荒い呼吸に合わせて上下する背中に腕を回し、汗でびしょ濡れになった肌を厭うことなく手のひらで撫で回す。
 そのまましっかりと熱い身体を抱き締めると、エドガーに覆い被さる格好でシーツに肘をついていたマッシュもまたエドガーを抱き返し、耳元で深く長い息をついた。
 ベッドの上で仰向けのままマッシュを受け止めるエドガーの額には、汗で乱れた前髪が張り付いている。ゆるゆると身体を起こしたマッシュは人差し指で優しくエドガーの前髪を分けて、唇を摘むように口付けた。
 マッシュからのキスに応えたエドガーは、離れていく唇をぼんやりとした眼差しで名残惜しそうに追う。それでも一度ゆっくりと瞬きをすると、再び開いた瞳の細さには明らかな眠気が感じられた。
 マッシュの太い腕がエドガーを抱き締める。引かれるがままに身を預けたエドガーは、まだ汗に濡れた胸に顔を埋めて完全に瞼を下ろそうとしていた。
「……なあ」
 頭の上から響いてきた低い呼びかけに、微かに顎を上げることでエドガーは返事の代わりにした。思考は半分近く停止しており、温まった身体は眠る準備が出来上がってしまった。

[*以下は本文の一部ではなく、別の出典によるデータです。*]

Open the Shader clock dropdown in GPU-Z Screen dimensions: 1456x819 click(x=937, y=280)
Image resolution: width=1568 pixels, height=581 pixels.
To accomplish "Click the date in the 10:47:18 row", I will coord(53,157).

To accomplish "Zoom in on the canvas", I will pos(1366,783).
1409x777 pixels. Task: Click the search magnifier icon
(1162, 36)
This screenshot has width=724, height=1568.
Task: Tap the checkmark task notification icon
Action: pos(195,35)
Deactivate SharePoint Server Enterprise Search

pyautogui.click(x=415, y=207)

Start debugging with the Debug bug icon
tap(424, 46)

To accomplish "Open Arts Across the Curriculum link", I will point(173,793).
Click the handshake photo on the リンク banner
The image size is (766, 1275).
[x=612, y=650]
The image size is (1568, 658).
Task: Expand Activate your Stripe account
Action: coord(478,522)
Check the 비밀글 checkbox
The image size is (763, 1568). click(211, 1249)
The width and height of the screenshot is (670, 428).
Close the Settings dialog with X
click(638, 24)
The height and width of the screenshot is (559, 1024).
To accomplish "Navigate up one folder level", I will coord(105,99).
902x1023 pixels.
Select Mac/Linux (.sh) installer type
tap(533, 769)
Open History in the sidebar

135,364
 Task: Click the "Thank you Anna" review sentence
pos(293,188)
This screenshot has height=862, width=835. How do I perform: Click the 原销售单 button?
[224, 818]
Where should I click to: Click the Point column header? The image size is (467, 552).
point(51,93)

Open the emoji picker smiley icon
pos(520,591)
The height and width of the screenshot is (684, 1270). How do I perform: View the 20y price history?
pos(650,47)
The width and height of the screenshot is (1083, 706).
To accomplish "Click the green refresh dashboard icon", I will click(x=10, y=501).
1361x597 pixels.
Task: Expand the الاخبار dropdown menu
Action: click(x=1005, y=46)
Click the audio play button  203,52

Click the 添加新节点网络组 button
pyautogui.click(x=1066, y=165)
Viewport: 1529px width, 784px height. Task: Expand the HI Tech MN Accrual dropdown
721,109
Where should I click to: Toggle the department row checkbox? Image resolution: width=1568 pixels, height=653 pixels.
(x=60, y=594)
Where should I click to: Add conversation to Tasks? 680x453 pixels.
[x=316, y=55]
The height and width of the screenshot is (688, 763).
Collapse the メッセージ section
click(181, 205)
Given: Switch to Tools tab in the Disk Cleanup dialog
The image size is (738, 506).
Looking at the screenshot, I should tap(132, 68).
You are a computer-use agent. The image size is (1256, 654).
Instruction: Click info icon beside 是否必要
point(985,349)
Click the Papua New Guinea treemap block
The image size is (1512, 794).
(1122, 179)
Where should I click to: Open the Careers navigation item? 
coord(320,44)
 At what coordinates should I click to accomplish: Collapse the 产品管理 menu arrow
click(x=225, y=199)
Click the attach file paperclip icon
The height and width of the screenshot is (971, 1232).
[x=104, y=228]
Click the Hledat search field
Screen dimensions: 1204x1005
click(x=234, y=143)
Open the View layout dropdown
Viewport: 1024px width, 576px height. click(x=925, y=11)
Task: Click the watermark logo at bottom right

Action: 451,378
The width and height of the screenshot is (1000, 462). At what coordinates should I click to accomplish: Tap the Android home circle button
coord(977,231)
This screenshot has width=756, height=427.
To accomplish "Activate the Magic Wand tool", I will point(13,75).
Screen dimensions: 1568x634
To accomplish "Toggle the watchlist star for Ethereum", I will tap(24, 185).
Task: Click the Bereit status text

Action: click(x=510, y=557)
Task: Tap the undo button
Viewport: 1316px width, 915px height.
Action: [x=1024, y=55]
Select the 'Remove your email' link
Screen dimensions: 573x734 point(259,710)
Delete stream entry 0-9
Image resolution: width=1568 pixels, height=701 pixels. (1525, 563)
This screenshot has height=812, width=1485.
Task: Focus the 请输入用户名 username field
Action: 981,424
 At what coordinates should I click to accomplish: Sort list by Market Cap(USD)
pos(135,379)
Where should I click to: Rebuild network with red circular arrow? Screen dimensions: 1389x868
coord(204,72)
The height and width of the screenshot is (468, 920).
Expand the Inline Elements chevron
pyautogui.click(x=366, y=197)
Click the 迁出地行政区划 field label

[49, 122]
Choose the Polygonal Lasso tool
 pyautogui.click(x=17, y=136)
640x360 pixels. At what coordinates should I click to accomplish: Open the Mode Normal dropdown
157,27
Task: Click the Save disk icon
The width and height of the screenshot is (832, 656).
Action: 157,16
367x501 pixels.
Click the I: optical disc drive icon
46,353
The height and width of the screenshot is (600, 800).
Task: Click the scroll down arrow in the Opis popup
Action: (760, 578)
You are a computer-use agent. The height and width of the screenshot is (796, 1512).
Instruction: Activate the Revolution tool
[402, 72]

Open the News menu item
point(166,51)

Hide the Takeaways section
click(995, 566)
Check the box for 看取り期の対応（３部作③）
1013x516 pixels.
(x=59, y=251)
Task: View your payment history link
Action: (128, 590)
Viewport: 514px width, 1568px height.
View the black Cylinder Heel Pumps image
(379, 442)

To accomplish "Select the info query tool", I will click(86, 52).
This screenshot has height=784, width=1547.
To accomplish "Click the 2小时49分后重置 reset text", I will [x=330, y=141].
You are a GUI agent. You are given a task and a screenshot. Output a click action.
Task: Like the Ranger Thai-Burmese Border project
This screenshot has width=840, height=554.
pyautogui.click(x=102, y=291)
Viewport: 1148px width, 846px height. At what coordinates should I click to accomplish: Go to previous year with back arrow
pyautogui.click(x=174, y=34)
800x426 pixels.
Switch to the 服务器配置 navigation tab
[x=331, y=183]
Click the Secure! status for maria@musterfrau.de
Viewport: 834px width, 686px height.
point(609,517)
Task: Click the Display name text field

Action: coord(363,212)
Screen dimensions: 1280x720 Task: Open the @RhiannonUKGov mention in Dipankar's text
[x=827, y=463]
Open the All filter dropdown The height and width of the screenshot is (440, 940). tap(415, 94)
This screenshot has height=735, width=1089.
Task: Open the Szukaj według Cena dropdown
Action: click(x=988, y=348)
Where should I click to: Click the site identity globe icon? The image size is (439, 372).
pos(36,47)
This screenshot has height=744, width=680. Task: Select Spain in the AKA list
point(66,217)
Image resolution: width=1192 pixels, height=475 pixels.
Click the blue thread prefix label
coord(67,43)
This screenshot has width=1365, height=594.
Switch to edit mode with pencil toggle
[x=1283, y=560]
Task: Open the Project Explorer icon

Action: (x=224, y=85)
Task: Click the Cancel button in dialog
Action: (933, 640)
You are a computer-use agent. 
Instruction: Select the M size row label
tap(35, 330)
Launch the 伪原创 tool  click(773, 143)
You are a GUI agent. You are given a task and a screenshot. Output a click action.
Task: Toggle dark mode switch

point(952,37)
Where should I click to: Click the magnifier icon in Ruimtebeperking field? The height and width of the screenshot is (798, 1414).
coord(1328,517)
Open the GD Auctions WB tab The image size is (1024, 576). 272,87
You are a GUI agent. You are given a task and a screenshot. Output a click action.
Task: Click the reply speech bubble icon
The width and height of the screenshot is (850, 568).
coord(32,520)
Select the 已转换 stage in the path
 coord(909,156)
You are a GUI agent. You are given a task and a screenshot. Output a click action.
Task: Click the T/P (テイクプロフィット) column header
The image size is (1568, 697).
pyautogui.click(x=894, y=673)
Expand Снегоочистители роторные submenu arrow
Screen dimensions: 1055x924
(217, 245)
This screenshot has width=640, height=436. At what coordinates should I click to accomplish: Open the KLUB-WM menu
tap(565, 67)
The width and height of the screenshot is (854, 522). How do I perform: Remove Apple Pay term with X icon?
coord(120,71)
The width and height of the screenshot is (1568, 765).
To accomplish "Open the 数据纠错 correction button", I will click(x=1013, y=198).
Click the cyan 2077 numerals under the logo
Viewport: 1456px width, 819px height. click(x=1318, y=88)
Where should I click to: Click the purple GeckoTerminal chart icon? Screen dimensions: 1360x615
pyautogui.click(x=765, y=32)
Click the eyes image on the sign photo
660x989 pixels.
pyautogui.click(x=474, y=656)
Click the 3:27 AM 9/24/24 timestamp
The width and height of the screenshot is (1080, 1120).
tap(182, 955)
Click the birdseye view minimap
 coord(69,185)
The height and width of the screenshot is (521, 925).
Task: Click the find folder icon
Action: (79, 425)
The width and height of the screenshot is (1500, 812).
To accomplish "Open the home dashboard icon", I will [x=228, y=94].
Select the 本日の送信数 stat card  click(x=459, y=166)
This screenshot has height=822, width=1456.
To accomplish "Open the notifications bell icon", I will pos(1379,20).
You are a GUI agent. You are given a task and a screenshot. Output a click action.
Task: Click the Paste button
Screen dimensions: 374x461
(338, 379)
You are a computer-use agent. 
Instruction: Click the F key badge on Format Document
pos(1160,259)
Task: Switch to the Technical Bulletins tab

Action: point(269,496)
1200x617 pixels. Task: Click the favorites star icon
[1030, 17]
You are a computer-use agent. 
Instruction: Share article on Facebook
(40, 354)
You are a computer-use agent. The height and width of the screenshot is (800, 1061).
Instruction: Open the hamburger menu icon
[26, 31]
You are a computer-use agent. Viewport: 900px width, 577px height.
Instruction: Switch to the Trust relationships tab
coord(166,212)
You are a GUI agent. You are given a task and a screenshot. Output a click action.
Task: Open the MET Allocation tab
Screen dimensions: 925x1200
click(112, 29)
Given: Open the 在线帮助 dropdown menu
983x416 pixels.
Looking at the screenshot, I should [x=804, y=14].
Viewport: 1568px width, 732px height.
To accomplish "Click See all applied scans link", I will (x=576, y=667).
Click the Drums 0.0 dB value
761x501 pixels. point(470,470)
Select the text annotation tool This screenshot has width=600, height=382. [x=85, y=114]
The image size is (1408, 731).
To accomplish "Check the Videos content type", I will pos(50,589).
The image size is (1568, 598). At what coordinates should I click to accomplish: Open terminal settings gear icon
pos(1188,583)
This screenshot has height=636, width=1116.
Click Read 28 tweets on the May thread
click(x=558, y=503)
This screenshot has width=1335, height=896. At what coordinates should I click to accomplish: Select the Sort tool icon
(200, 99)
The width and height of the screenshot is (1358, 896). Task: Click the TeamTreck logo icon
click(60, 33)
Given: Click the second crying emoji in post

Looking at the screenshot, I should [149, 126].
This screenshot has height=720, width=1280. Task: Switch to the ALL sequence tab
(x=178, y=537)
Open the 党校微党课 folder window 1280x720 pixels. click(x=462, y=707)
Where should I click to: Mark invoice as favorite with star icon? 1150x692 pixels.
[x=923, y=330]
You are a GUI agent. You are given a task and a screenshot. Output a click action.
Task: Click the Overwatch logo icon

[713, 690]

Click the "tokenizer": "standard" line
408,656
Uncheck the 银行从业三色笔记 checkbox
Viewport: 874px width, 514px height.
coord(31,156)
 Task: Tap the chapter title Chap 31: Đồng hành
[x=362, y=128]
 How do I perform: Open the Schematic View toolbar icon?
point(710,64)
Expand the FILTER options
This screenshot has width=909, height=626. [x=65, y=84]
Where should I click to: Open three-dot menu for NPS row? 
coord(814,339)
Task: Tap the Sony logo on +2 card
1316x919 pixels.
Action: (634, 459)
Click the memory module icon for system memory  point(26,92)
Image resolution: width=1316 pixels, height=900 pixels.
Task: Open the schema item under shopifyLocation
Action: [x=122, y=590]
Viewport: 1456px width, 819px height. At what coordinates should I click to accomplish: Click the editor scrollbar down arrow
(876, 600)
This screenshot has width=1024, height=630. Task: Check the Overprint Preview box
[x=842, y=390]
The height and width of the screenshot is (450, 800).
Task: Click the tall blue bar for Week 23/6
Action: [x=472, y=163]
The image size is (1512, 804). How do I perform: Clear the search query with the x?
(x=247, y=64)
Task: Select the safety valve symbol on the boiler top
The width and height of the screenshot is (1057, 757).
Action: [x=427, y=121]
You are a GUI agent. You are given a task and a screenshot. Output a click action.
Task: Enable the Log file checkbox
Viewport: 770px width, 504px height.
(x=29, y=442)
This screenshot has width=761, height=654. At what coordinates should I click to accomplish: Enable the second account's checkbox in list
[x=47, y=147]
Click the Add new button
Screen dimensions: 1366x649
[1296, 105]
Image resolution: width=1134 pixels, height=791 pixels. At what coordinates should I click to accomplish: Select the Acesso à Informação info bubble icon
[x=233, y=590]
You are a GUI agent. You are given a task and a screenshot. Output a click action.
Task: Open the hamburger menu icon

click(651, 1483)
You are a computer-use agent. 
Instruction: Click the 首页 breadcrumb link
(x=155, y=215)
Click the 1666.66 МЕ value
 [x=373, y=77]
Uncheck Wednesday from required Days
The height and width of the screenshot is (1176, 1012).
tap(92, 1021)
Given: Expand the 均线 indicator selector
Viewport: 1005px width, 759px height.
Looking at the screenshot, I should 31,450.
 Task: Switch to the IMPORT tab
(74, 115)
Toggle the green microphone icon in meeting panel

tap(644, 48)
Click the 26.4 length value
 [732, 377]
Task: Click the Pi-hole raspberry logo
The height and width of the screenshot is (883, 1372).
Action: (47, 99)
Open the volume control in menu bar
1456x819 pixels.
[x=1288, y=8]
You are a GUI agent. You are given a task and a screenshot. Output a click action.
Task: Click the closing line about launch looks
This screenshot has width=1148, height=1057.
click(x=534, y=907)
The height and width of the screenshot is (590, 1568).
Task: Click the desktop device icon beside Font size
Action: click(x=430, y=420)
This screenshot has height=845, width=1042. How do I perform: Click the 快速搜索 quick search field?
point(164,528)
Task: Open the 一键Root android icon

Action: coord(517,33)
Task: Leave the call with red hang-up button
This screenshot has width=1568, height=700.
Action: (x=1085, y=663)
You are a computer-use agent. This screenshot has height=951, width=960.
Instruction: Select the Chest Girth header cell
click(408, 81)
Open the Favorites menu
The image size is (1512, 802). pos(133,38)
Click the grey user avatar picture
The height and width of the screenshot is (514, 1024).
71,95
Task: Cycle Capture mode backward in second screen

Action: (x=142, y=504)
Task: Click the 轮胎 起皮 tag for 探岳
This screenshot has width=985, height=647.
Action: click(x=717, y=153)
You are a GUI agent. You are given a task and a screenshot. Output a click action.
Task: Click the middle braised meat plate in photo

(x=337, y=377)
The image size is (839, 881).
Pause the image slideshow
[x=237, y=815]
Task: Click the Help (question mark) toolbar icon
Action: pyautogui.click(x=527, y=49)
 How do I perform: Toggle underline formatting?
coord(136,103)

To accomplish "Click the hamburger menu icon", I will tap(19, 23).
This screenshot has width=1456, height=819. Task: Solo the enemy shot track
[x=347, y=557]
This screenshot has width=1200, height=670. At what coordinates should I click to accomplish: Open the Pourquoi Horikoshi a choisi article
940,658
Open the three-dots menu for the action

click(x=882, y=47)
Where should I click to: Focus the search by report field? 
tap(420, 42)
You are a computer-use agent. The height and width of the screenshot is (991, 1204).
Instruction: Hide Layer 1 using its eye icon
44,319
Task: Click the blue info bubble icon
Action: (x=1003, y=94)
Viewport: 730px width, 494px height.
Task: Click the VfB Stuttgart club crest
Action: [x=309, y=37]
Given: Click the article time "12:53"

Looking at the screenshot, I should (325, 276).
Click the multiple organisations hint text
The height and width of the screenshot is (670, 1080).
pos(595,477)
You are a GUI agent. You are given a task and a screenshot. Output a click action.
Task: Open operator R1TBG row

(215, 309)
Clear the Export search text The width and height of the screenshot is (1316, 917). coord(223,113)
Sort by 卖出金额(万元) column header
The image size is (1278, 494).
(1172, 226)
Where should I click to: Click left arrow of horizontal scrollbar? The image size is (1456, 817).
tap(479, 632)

 ほとんど閉じた瞼を震わせ、辛うじて開いた隙間すら力なく塞がろうとしていた時、
「兄貴の初めての男って、どんな奴だった」
 スッと後頭部から背中にかけて冷気が走り、エドガーの目がぱっちりと開いた。
 つい先程までのぼやけた表情は消し飛び、眠気とは違う鋭さで目を細めたエドガーは、ため息混じりに呟き返す。
「……またその話か」
 呆れ具合を口調にはっきりと滲ませたエドガーを、マッシュは真剣な眼差しで見つめている。引く気配がないことを悟ったエドガーは、より深く大きな溜息をわざとらしく漏らした。
「それをお前が聞いて何になる。大体、前にも話しただろう」
「今知りたいから聞いてるんだよ。前に聞いたかどうかは関係ない」
 すぐには返答できなかったエドガーが再び溜息で間を持たせる。程よく火照っていた身体の汗が冷え始めて、肌寒さを感じたエドガーはマッシュの腕の中で身動ぎし、そのまま背中を向けた。
「……、……優しくて生真面目な男、だ」
「それから?」
「……。強くて、逞しい。見目も良い男だ。もういいだろう」
 エドガーを捉えているマッシュの腕が硬くなる。やんわりとではあるが締め上げられる感覚にエドガーが息苦しさを覚えると、エドガーの髪に顔を埋めたマッシュがボソリと呟いた。
「……兄貴が嫌なら今日はよすけど。本当は、根掘り葉掘り聞きたい……」
 低く掠れた声が耳のすぐ傍で聴こえて来て、エドガーの背中が甘く粟立つ。まるで拘束するかのようにしっかりとエドガーの身体に絡めたマッシュの両腕には、冷えた身体に熱を甦らせる力強さがあった。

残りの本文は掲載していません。